Held, that where good cause for a remand does not appear on the face of a request by a party who did not attend the initial hearing, it is error for the Board to grant a remand under 34 Pa. Code §101.24. In this case, claimant said that she did not attend because she couldn't find the location of the hearing, even though she had received proper and timely written notice.

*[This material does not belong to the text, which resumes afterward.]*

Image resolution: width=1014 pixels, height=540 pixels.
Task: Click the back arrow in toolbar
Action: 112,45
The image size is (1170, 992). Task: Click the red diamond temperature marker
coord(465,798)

The regulation provides: (a) If a party who did not attend a scheduled hearing subsequently gives written notice, which is received by the tribunal prior to the release of a decision, and it is determined by the tribunal that his failure to attend the hearing was for reasons which constitute “proper cause,” the case shall be reopened. Requests for reopening, whether made to the referee or Board, shall be in writing; shall give the reasons believed to constitute “proper cause” for not appearing …. (c) A request for reopening the hearing which is not received before the decision was mailed, but is received or postmarked on or before the 15th day after the decision of the referee was mailed to the parties shall constitute a request for further appeal to the Board and a reopening of the hearing, and the Board will rule upon the request. If the request for reopening is …. denied, the Board will append to the record the request, supporting material and the ruling on the request, so that it shall be subject to review in connection with any further appeal to the Commonwealth Court.

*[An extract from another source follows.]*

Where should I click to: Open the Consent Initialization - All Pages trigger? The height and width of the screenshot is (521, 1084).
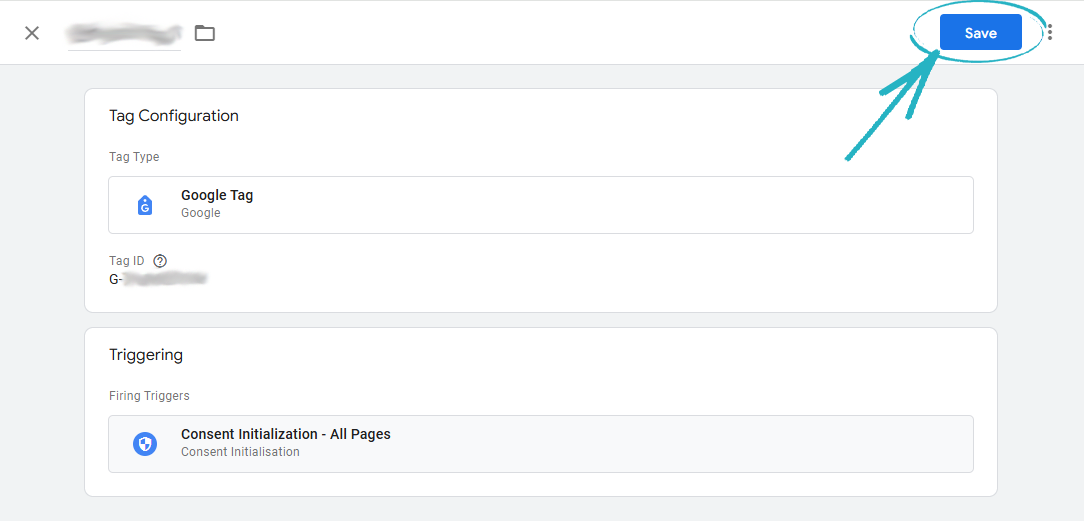[286, 434]
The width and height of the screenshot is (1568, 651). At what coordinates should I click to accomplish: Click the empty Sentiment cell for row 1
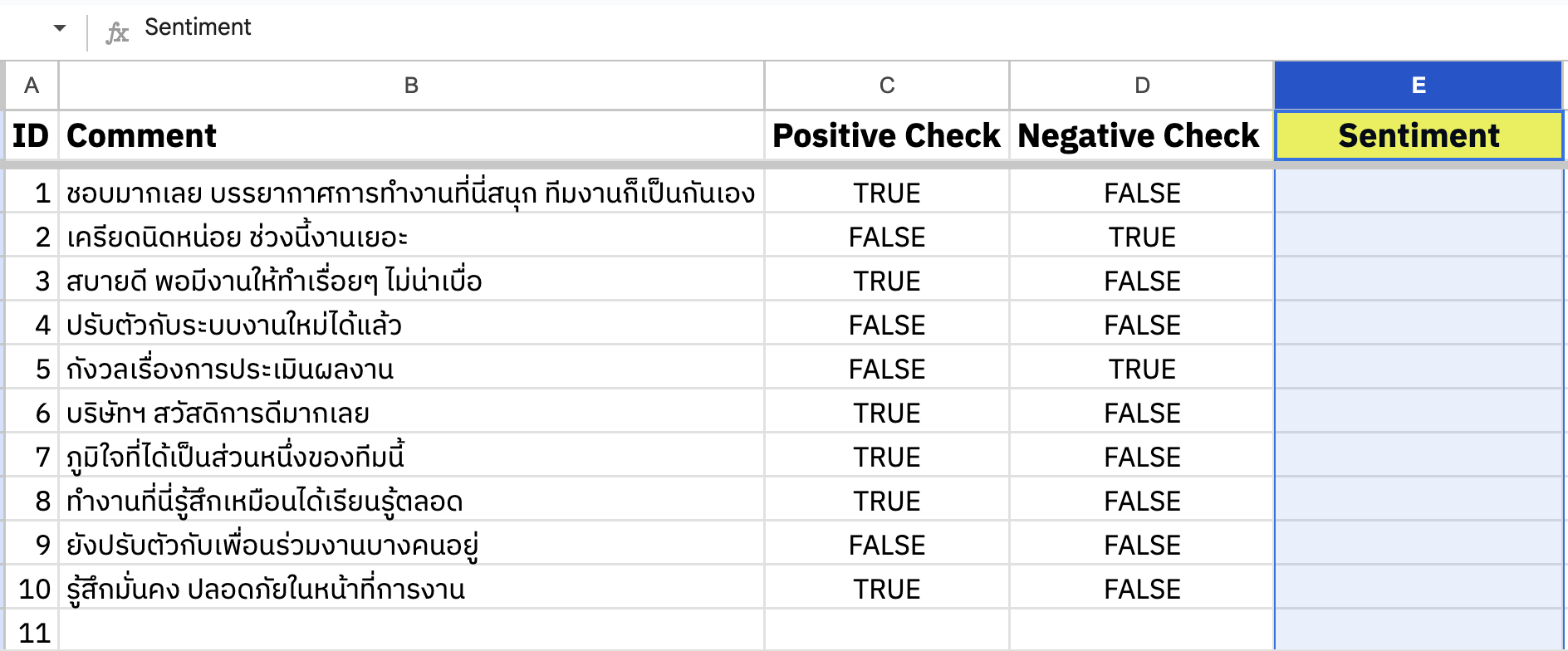pyautogui.click(x=1417, y=193)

The Board has discretion regarding requests for remands to supplement a hearing record. Harrison v. UCBR, 457 A.2d 238 (Pa. Cmwlth. 1983). In reviewing a decision of the Board to deny a request for a remand, the court will reverse the Board’s decision only if the Board has abused its discretion. Department of Auditor General v. UCBR, 484 A.2d 829 (Pa. Cmwlth. 1984).

The usual purpose of a remand is to allow the submission of pertinent evidence that a party did not offer at the initial hearing because it was not available at that time. Brady v. UCBR, 539 A.2d 936 (Pa. Cmwlth. 1988). Thus, in Flores v. UCBR, 686 A.2d 66 (Pa. Cmwlth. 1996), the court held that the Board did not abuse its discretion in denying a request for a remand for the submission of evidence that had been available at the time of the original hearing. See also Fisher v. UCBR, 696 A.2d 895 (Pa. Cmwlth. 1997).

In Sanders v. UCBR, 524 A.2d 1031 (Pa. Cmwlth. 1987), the court held that the Board had abused its discretion in remanding a case for a second hearing where the employer had not offered good cause as to why it did not appear at the initial hearing. The Court held that it was not “necessary to remand a case to the Board for findings of good cause where, as here, the employer’s explanations on for its failure to appear do not--on their face--rise to the level of ‘proper cause’ as a matter of law.” Sanders, 524 A.2d at 1033 (citation omitted). See also, Ortiz v. UCBR, 481 A.2d 1383 (Pa. Cmwlth. 1984) (Board should decide case on the merits, without remand, where no proper cause for a remand.)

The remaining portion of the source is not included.